- _EXERCISE BRIEF_
Pull every line that includes the word "Steam" out of the data below and copy it.

- _DATA SHOWN_

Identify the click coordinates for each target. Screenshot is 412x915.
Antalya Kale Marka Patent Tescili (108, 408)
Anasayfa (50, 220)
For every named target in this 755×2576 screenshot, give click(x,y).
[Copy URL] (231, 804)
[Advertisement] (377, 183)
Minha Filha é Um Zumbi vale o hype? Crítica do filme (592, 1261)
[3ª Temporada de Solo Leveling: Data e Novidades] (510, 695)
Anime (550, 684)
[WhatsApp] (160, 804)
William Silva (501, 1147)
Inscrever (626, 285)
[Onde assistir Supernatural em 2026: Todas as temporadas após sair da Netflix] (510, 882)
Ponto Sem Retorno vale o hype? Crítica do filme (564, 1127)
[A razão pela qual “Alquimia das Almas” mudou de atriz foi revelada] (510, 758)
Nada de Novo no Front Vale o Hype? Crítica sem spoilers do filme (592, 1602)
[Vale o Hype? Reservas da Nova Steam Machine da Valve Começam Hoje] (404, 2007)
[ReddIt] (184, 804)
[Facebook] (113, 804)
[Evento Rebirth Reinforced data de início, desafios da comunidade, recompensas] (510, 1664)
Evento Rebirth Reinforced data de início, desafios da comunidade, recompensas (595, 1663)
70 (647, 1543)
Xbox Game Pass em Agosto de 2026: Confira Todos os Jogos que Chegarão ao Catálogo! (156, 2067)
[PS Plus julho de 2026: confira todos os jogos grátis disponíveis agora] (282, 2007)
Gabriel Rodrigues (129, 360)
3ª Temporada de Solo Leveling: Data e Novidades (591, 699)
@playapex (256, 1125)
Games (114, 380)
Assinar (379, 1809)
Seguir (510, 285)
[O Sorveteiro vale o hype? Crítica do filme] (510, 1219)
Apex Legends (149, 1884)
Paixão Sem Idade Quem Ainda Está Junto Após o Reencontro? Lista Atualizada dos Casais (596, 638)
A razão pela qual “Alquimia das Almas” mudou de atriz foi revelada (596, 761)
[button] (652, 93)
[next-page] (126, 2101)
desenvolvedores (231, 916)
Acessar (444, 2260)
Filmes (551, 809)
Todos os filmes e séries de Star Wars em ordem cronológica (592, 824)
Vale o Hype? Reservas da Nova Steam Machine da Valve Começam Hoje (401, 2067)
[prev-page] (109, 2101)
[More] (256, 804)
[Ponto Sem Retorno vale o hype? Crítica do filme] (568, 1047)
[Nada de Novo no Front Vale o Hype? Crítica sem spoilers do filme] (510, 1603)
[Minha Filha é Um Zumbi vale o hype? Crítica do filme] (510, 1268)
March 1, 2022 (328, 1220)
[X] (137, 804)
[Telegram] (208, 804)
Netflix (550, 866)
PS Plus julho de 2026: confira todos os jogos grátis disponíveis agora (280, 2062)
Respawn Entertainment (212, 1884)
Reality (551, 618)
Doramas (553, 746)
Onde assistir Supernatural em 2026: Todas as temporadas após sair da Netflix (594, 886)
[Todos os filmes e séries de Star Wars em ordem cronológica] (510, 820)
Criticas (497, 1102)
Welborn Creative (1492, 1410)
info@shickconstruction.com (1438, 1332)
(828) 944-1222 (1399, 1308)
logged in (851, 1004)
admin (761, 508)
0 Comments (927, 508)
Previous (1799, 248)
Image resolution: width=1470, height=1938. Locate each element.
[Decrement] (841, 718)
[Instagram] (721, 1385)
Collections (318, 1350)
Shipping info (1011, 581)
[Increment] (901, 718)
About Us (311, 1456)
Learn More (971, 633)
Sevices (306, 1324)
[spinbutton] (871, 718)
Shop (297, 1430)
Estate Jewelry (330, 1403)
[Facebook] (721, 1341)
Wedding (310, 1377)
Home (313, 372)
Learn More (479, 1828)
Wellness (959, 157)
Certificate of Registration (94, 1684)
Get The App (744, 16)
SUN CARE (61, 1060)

- _OUTPUT FOR THIS EXERCISE_
[Vale o Hype? Reservas da Nova Steam Machine da Valve Começam Hoje] (404, 2007)
Vale o Hype? Reservas da Nova Steam Machine da Valve Começam Hoje (401, 2067)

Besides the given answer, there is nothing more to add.